### AIM OF THE TASK
Go to the line that contains "Select the State filter" and extract it along with every line after it, exactly, through the end of the data below.

Pixel coordinate grounding data:
>>
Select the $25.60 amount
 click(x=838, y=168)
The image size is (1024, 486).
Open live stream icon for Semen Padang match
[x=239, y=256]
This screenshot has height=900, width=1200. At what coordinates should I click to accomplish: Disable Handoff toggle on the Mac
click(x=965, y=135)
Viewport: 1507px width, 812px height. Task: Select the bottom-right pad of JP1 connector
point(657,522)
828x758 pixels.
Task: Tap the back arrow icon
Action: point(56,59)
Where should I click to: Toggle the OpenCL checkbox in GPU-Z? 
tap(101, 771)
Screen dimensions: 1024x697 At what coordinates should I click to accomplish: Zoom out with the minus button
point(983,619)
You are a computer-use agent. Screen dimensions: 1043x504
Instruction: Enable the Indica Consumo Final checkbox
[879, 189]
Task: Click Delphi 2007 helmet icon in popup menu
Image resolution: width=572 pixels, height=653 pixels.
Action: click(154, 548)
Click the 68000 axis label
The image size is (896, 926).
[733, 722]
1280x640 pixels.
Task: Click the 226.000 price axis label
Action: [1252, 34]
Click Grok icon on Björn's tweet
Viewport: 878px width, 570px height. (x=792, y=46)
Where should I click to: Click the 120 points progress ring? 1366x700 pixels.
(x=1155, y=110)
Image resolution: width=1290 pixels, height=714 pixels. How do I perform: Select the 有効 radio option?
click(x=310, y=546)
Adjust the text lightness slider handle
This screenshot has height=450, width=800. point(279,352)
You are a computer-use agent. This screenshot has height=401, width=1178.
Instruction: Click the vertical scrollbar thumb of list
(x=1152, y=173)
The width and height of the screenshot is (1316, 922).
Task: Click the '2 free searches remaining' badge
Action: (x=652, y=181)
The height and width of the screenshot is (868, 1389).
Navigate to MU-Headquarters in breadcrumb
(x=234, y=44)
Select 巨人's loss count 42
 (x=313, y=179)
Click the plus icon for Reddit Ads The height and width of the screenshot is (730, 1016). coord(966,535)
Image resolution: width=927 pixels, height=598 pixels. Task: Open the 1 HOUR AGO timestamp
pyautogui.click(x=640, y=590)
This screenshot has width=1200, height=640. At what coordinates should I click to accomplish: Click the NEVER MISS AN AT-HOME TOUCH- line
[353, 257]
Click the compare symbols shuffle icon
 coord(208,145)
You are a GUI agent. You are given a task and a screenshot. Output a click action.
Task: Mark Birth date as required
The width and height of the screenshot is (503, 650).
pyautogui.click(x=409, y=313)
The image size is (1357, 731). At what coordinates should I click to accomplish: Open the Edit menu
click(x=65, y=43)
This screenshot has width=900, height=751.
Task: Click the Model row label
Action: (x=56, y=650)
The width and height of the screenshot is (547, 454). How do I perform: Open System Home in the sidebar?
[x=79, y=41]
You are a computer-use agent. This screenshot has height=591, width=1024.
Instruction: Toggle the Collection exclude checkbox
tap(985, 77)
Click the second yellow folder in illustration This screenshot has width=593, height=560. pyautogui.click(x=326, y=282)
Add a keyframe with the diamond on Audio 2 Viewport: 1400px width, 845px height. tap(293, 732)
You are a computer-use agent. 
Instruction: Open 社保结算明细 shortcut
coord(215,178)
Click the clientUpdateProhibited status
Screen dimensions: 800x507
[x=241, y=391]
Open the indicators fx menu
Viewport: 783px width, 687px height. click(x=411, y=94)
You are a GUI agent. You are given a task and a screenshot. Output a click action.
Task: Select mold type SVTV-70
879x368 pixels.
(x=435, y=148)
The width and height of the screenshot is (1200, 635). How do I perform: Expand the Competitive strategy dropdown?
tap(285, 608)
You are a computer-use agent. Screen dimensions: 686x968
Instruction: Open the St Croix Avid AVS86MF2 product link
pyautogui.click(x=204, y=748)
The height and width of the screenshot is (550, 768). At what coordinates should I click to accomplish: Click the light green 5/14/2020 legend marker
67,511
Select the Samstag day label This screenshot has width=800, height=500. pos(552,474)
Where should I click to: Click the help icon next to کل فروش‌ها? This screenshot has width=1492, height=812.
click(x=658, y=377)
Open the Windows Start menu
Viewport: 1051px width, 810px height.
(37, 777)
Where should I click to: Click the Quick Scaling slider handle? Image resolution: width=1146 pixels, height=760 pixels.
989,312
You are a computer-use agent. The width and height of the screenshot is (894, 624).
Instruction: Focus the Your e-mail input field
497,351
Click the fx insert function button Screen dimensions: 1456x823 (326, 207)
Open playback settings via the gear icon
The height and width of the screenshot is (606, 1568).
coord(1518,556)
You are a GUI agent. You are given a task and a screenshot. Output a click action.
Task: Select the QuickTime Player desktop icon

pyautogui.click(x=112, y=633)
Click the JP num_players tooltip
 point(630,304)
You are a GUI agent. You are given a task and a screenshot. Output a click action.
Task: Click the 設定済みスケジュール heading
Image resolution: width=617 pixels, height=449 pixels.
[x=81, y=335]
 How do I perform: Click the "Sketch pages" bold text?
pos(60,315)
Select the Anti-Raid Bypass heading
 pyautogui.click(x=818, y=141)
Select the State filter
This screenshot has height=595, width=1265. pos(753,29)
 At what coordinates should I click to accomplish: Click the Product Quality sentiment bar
<<
### EXERCISE OUTPUT
Select the State filter
This screenshot has height=595, width=1265. pos(753,29)
 At what coordinates should I click to accomplish: Click the Product Quality sentiment bar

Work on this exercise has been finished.